AIM OF THE EXERCISE >> Take the line with "The width and height of the screenshot is (1883, 409)." and every line after it in the data. Transcribe them exactly, through the last.

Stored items
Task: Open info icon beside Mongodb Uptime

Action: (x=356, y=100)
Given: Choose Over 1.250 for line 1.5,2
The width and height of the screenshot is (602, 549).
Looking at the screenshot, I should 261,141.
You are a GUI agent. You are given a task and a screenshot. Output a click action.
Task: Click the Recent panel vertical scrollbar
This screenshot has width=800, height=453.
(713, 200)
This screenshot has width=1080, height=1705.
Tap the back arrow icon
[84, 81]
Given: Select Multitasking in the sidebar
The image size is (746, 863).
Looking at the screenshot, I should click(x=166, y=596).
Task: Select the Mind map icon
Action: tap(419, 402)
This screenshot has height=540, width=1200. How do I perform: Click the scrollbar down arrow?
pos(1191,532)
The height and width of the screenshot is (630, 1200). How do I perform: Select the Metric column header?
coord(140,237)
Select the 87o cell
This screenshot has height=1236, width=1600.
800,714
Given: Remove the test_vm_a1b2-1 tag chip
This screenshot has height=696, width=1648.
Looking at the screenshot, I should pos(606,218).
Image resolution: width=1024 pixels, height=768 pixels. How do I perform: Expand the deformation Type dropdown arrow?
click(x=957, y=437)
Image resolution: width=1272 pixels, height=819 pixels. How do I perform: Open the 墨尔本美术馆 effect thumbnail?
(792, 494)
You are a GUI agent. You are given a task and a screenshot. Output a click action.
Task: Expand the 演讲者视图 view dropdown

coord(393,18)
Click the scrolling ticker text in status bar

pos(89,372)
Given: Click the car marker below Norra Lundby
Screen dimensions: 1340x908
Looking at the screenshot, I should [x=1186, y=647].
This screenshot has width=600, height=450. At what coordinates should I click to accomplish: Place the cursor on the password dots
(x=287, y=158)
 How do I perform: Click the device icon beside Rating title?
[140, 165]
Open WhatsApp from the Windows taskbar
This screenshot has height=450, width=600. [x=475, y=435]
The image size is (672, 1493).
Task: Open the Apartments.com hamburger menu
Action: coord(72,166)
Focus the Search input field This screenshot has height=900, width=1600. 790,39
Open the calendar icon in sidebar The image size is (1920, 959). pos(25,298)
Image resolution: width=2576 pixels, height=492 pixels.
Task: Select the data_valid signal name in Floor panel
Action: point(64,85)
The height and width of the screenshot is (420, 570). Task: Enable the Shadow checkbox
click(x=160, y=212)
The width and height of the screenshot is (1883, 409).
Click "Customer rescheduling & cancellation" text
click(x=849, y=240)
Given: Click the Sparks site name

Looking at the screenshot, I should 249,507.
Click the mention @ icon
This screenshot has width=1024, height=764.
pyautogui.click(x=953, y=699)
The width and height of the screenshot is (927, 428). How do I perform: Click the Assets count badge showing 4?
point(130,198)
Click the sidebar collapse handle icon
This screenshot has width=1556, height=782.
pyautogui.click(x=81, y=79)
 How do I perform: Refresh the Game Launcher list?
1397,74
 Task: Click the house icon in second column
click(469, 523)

TASK OUTPUT >>
The width and height of the screenshot is (1883, 409).
Click "Customer rescheduling & cancellation" text
click(x=849, y=240)
Given: Click the Sparks site name

Looking at the screenshot, I should 249,507.
Click the mention @ icon
This screenshot has width=1024, height=764.
pyautogui.click(x=953, y=699)
The width and height of the screenshot is (927, 428). How do I perform: Click the Assets count badge showing 4?
point(130,198)
Click the sidebar collapse handle icon
This screenshot has width=1556, height=782.
pyautogui.click(x=81, y=79)
 How do I perform: Refresh the Game Launcher list?
1397,74
 Task: Click the house icon in second column
click(469, 523)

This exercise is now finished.